→ Data for analysis:

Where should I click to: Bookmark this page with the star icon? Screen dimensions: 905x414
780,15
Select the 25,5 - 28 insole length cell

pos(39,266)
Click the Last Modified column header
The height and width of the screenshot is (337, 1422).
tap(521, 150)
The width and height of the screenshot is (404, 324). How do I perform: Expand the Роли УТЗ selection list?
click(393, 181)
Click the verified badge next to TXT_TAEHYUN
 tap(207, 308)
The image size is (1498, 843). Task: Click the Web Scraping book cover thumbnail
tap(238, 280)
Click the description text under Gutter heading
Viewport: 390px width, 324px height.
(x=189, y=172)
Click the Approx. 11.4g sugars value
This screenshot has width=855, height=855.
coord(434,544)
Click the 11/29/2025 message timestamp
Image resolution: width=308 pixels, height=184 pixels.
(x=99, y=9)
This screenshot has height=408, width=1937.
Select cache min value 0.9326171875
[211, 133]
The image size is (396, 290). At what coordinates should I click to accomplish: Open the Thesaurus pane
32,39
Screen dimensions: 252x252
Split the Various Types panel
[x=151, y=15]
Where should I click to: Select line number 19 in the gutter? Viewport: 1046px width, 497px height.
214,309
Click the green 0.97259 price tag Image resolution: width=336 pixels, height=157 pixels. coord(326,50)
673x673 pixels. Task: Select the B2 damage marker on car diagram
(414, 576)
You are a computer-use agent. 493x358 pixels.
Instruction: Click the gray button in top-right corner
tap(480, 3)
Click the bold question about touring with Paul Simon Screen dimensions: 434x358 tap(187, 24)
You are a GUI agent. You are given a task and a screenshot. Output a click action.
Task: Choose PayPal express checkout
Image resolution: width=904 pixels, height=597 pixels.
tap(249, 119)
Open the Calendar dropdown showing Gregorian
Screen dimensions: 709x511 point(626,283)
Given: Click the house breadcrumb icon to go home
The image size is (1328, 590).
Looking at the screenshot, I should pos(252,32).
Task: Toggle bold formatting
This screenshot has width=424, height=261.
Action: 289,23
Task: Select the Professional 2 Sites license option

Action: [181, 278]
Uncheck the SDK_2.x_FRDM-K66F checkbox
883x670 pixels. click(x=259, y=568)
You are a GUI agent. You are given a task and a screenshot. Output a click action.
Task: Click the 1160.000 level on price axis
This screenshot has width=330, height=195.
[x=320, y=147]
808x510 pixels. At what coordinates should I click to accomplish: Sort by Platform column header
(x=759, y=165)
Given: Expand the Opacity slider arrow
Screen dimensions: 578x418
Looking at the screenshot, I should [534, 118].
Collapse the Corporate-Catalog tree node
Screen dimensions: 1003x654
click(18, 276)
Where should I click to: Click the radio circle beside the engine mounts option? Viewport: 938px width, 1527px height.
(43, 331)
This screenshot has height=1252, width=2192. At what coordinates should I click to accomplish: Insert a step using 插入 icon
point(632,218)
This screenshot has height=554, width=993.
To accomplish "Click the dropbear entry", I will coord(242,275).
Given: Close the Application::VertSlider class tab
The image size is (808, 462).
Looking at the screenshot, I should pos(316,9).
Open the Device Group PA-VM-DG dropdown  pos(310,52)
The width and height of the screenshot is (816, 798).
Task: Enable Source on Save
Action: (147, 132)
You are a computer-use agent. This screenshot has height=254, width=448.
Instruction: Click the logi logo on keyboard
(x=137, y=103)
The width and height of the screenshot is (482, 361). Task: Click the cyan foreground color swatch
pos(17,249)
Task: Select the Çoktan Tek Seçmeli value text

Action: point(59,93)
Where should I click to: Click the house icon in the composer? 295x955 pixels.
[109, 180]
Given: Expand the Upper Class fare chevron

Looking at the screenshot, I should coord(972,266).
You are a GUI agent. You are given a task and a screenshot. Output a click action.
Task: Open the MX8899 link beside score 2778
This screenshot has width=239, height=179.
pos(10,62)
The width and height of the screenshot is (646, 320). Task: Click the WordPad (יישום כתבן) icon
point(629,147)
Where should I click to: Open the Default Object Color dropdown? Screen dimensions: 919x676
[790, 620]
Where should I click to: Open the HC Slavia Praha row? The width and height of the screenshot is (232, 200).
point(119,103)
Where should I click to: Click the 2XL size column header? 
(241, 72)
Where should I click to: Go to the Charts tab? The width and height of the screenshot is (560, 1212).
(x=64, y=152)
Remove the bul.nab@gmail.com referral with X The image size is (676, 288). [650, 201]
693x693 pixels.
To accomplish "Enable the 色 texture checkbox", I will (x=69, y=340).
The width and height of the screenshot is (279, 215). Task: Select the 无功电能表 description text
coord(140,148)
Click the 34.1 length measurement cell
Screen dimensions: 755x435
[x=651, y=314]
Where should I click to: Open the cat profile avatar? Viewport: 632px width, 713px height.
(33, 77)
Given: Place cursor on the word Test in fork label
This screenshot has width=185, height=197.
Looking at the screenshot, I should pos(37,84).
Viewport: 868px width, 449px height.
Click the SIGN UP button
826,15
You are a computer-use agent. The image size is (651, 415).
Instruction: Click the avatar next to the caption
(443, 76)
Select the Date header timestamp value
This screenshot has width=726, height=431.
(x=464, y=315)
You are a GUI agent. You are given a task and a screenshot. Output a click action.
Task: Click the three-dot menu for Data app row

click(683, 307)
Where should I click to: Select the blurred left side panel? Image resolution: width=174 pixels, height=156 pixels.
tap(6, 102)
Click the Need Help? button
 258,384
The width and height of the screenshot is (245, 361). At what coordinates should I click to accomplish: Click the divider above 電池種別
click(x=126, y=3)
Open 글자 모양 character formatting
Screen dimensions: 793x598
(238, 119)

→ Work task:
Would you write the material out again, exactly as given above?

→ Reply to the exercise:
Where should I click to: Bookmark this page with the star icon? Screen dimensions: 905x414
780,15
Select the 25,5 - 28 insole length cell

pos(39,266)
Click the Last Modified column header
The height and width of the screenshot is (337, 1422).
tap(521, 150)
The width and height of the screenshot is (404, 324). How do I perform: Expand the Роли УТЗ selection list?
click(393, 181)
Click the verified badge next to TXT_TAEHYUN
 tap(207, 308)
The image size is (1498, 843). Task: Click the Web Scraping book cover thumbnail
tap(238, 280)
Click the description text under Gutter heading
Viewport: 390px width, 324px height.
(x=189, y=172)
Click the Approx. 11.4g sugars value
This screenshot has width=855, height=855.
coord(434,544)
Click the 11/29/2025 message timestamp
Image resolution: width=308 pixels, height=184 pixels.
(x=99, y=9)
This screenshot has height=408, width=1937.
Select cache min value 0.9326171875
[211, 133]
The image size is (396, 290). At what coordinates should I click to accomplish: Open the Thesaurus pane
32,39
Screen dimensions: 252x252
Split the Various Types panel
[x=151, y=15]
Where should I click to: Select line number 19 in the gutter? Viewport: 1046px width, 497px height.
214,309
Click the green 0.97259 price tag Image resolution: width=336 pixels, height=157 pixels. coord(326,50)
673x673 pixels. Task: Select the B2 damage marker on car diagram
(414, 576)
You are a computer-use agent. 493x358 pixels.
Instruction: Click the gray button in top-right corner
tap(480, 3)
Click the bold question about touring with Paul Simon Screen dimensions: 434x358 tap(187, 24)
You are a GUI agent. You are given a task and a screenshot. Output a click action.
Task: Choose PayPal express checkout
Image resolution: width=904 pixels, height=597 pixels.
tap(249, 119)
Open the Calendar dropdown showing Gregorian
Screen dimensions: 709x511 point(626,283)
Given: Click the house breadcrumb icon to go home
The image size is (1328, 590).
Looking at the screenshot, I should pos(252,32).
Task: Toggle bold formatting
This screenshot has width=424, height=261.
Action: 289,23
Task: Select the Professional 2 Sites license option

Action: [181, 278]
Uncheck the SDK_2.x_FRDM-K66F checkbox
883x670 pixels. click(x=259, y=568)
You are a GUI agent. You are given a task and a screenshot. Output a click action.
Task: Click the 1160.000 level on price axis
This screenshot has width=330, height=195.
[x=320, y=147]
808x510 pixels. At what coordinates should I click to accomplish: Sort by Platform column header
(x=759, y=165)
Given: Expand the Opacity slider arrow
Screen dimensions: 578x418
Looking at the screenshot, I should [534, 118].
Collapse the Corporate-Catalog tree node
Screen dimensions: 1003x654
click(18, 276)
Where should I click to: Click the radio circle beside the engine mounts option? Viewport: 938px width, 1527px height.
(43, 331)
This screenshot has height=1252, width=2192. At what coordinates should I click to accomplish: Insert a step using 插入 icon
point(632,218)
This screenshot has height=554, width=993.
To accomplish "Click the dropbear entry", I will coord(242,275).
Given: Close the Application::VertSlider class tab
The image size is (808, 462).
Looking at the screenshot, I should pos(316,9).
Open the Device Group PA-VM-DG dropdown  pos(310,52)
The width and height of the screenshot is (816, 798).
Task: Enable Source on Save
Action: (147, 132)
You are a computer-use agent. This screenshot has height=254, width=448.
Instruction: Click the logi logo on keyboard
(x=137, y=103)
The width and height of the screenshot is (482, 361). Task: Click the cyan foreground color swatch
pos(17,249)
Task: Select the Çoktan Tek Seçmeli value text

Action: point(59,93)
Where should I click to: Click the house icon in the composer? 295x955 pixels.
[109, 180]
Given: Expand the Upper Class fare chevron

Looking at the screenshot, I should coord(972,266).
You are a GUI agent. You are given a task and a screenshot. Output a click action.
Task: Open the MX8899 link beside score 2778
This screenshot has width=239, height=179.
pos(10,62)
The width and height of the screenshot is (646, 320). Task: Click the WordPad (יישום כתבן) icon
point(629,147)
Where should I click to: Open the Default Object Color dropdown? Screen dimensions: 919x676
[790, 620]
Where should I click to: Open the HC Slavia Praha row? The width and height of the screenshot is (232, 200).
point(119,103)
Where should I click to: Click the 2XL size column header? 
(241, 72)
Where should I click to: Go to the Charts tab? The width and height of the screenshot is (560, 1212).
(x=64, y=152)
Remove the bul.nab@gmail.com referral with X The image size is (676, 288). [650, 201]
693x693 pixels.
To accomplish "Enable the 色 texture checkbox", I will (x=69, y=340).
The width and height of the screenshot is (279, 215). Task: Select the 无功电能表 description text
coord(140,148)
Click the 34.1 length measurement cell
Screen dimensions: 755x435
[x=651, y=314]
Where should I click to: Open the cat profile avatar? Viewport: 632px width, 713px height.
(33, 77)
Given: Place cursor on the word Test in fork label
This screenshot has width=185, height=197.
Looking at the screenshot, I should pos(37,84).
Viewport: 868px width, 449px height.
Click the SIGN UP button
826,15
You are a computer-use agent. The image size is (651, 415).
Instruction: Click the avatar next to the caption
(443, 76)
Select the Date header timestamp value
This screenshot has width=726, height=431.
(x=464, y=315)
You are a GUI agent. You are given a task and a screenshot. Output a click action.
Task: Click the three-dot menu for Data app row

click(683, 307)
Where should I click to: Select the blurred left side panel? Image resolution: width=174 pixels, height=156 pixels.
tap(6, 102)
Click the Need Help? button
 258,384
The width and height of the screenshot is (245, 361). At what coordinates should I click to accomplish: Click the divider above 電池種別
click(x=126, y=3)
Open 글자 모양 character formatting
Screen dimensions: 793x598
(238, 119)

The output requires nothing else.